→ THE REQUEST
Retype the part of the listing that opens with the line containing "Toggle skipEarlyBlankFirstPaint preference" and closes with the line containing "coord(144,35)", both included, leaving out the pictures.

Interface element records
[START]
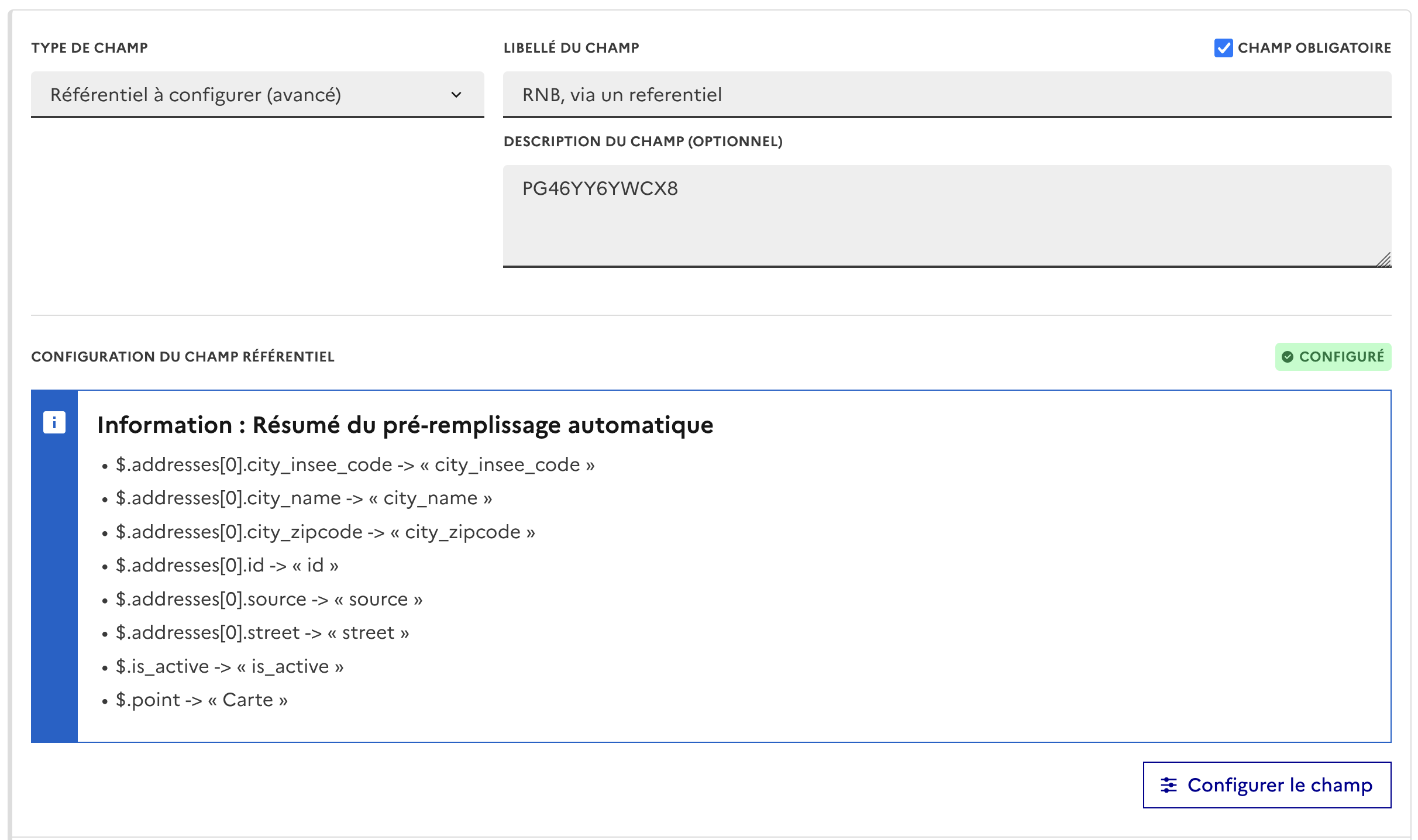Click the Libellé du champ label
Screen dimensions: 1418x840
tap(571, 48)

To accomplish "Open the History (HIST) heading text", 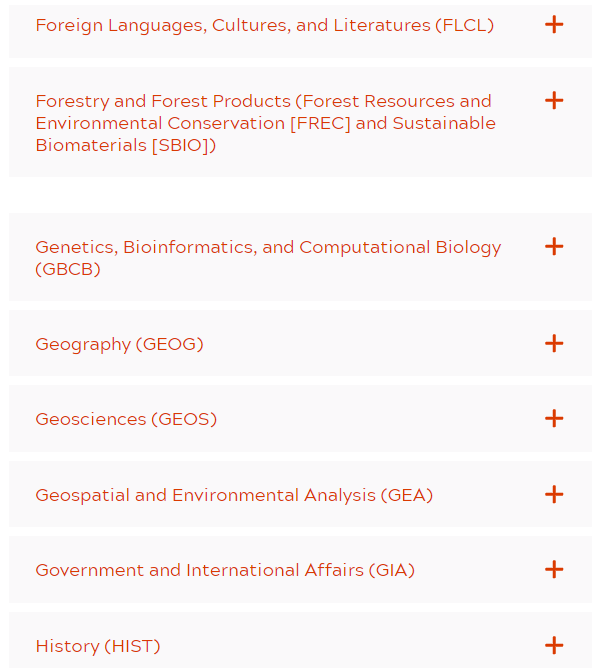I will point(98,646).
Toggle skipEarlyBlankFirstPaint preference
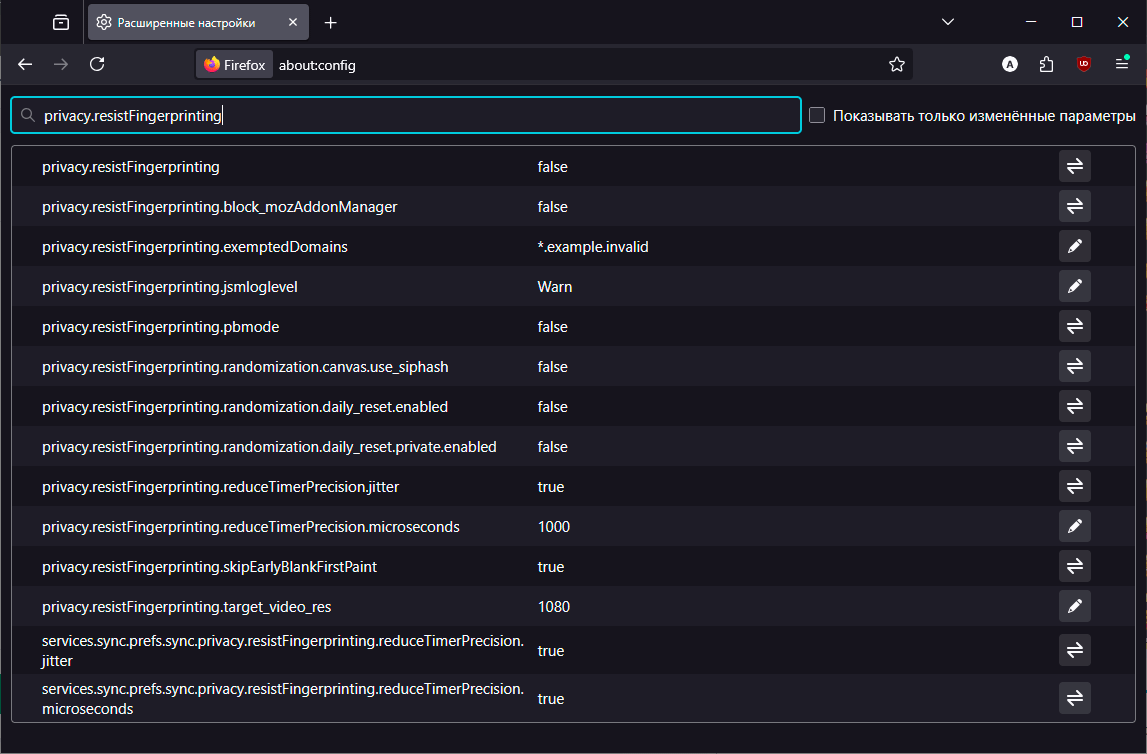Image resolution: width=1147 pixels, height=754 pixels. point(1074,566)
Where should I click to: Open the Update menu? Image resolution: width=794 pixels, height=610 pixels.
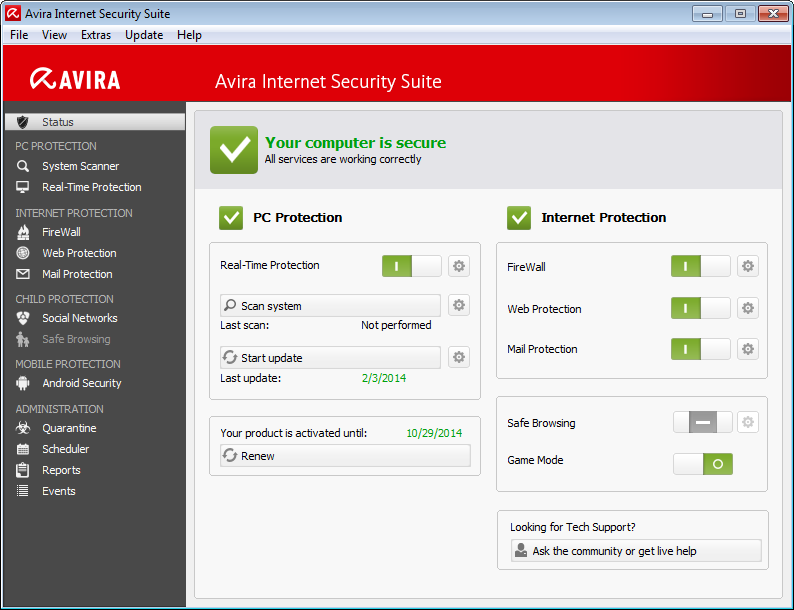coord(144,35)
[END]
[START]
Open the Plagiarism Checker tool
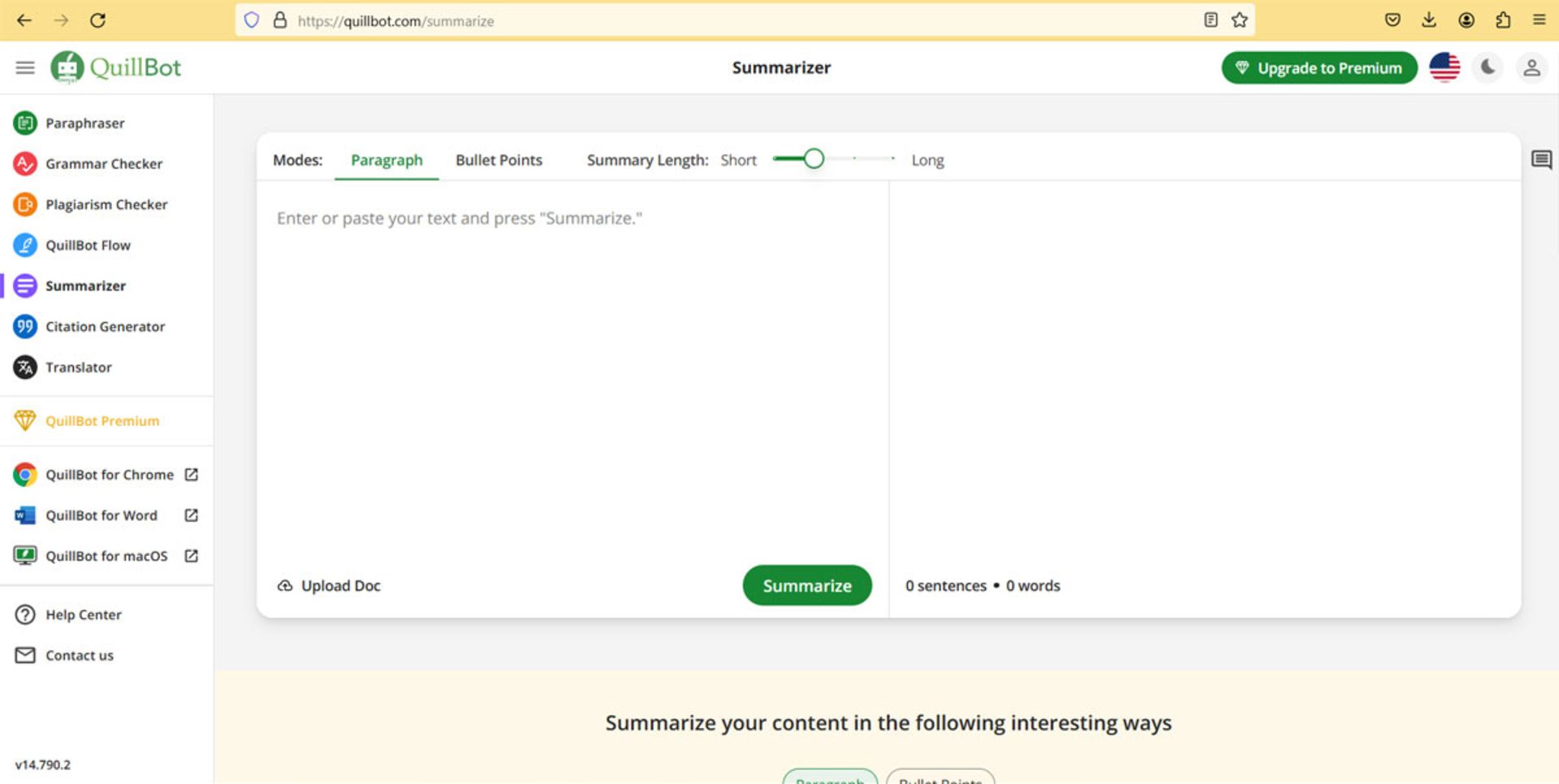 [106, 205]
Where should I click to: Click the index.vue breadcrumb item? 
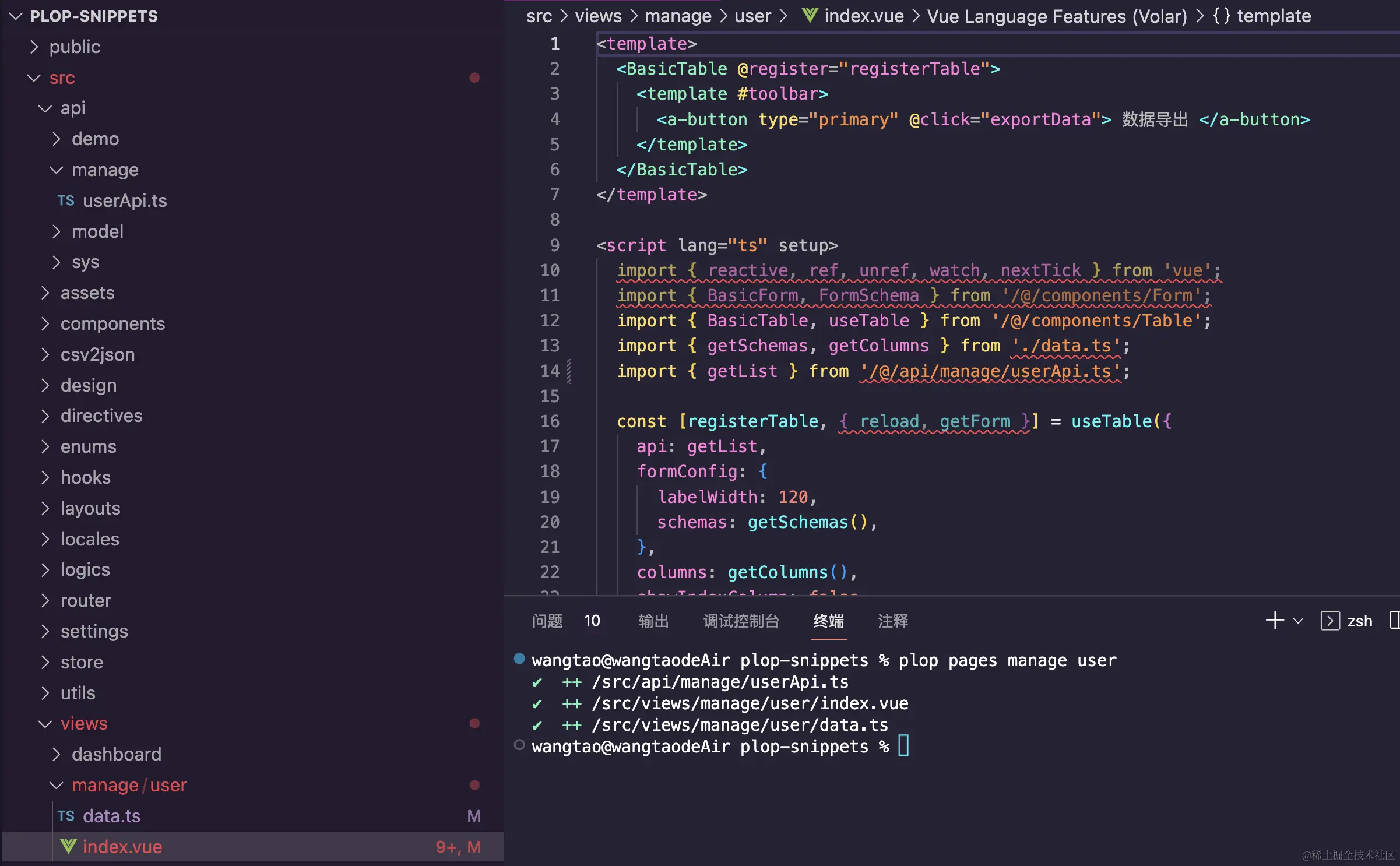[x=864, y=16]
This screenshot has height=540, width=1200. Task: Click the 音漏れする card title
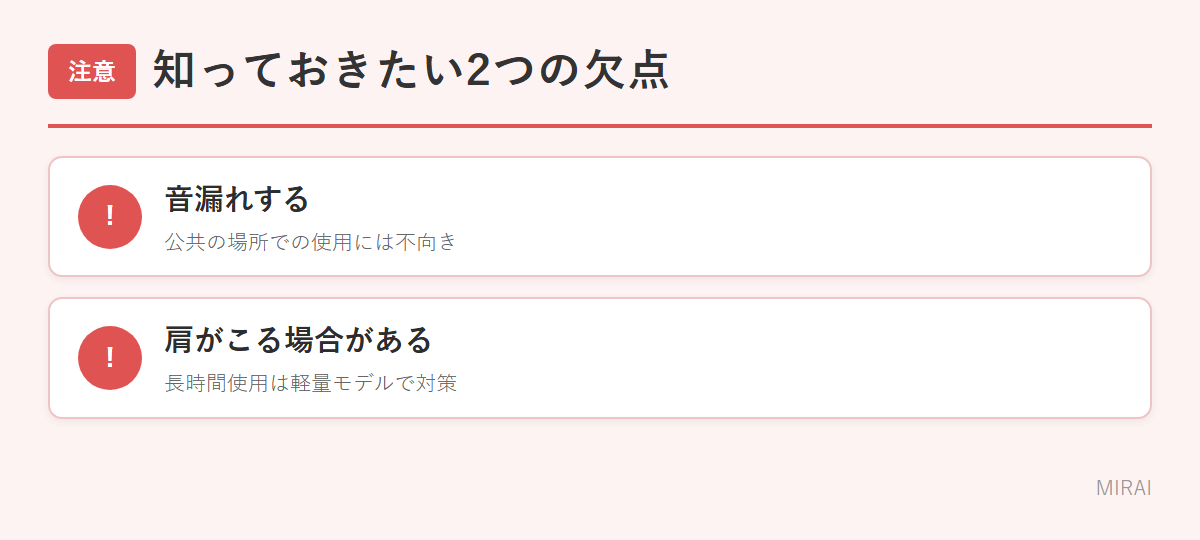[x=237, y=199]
[END]
→ TASK SOLUTION
Toggle skipEarlyBlankFirstPaint preference
Image resolution: width=1147 pixels, height=754 pixels. point(1074,566)
Where should I click to: Open the Update menu? Image resolution: width=794 pixels, height=610 pixels.
coord(144,35)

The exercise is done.